Curtis is a different planet entirely.

He comes home Sunday. In three days he will be playing baseball in this exact park where I am sitting now. He has been on his baseball trip longer than I was in Rome. I wonder if he's gone through as much as I have. Is that possible with baseball?

Has he thought about me?

Has he not thought about Emily?

I cannot tell which of those two I want more.

D.J. told me to tell Curtis the truth. But how can I do that when I don't even know what the truth is! When I think about boy-liking, all I feel is confusion. Confusion ≠ truth.

 

 

Thursday, August 1—LATER

Something tremendously strange and provoking to my brain just happened.

I was sitting at this precise picnic table thinking about Curtis and Emily and life, feeling 100% confused and horrible, when D.J. Schwenk came over with two other girls and asked if they could sit with me because they had just gotten ice cream (mint chocolate chip; strawberry; something with nuts) and my table was in the shade. These were her two friends who happen to be going out together, which I know because everyone in town knows it, because two girls going out together is an unusual thing to do in Red Bend, Wisconsin.

I said yes, and D.J. introduced Amber and Dale, although I already knew their names, and I pushed my backpack out of the way and
Two Lady Pilgrims in Rome
fell out. I have been carrying Miss Hesselgrave around for so long that I did not even know it was in there.

Dale picked it up and laughed. “Miss Lillian! I love this gal! She was one rocking lesbian.”
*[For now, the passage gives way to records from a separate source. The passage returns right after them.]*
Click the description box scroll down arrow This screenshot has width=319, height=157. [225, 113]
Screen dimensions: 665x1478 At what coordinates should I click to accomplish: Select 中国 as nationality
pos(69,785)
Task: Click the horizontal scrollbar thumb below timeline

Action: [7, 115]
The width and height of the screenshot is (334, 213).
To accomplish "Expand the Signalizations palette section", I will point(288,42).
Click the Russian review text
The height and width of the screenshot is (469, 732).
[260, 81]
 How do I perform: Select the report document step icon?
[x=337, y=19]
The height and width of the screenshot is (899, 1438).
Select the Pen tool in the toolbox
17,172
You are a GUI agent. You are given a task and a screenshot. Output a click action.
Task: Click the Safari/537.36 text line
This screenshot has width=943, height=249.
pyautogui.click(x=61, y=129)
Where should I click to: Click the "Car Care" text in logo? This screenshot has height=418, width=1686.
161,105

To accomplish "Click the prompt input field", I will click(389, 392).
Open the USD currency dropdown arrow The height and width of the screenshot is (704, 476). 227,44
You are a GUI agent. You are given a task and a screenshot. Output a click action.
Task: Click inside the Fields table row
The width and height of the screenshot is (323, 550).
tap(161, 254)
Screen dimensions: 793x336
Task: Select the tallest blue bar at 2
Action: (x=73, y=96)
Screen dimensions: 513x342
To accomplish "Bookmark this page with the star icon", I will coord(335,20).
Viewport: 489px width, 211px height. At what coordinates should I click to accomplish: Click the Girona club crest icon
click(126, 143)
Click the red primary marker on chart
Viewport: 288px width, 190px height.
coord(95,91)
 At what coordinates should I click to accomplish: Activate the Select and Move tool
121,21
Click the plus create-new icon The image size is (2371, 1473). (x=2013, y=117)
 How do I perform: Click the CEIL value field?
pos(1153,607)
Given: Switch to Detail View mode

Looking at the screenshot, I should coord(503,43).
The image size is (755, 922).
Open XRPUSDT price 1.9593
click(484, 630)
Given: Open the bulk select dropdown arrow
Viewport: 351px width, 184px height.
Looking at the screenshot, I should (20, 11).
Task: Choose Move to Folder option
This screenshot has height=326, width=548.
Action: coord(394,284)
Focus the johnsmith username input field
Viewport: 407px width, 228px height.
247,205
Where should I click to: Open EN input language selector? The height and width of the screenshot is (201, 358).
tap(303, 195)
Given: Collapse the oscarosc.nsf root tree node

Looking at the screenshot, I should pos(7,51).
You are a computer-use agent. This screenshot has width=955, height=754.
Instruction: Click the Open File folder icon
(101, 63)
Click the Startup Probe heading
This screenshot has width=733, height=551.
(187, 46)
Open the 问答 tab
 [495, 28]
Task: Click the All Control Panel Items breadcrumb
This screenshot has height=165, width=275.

If this was a cartoon movie, my jaw would have fallen onto the picnic table with a thunk.

There was a long and immensely awkward silence. “I'm sorry,” Dale said. “I didn't think that word would bother you.”

“Lillian Hesselgrave was gay?” I asked. Then I realized how bad I sounded, so I added, “I mean, gay people are fine,” which made me sound even worse. “Miss Lillian Hesselgrave? She couldn't be!”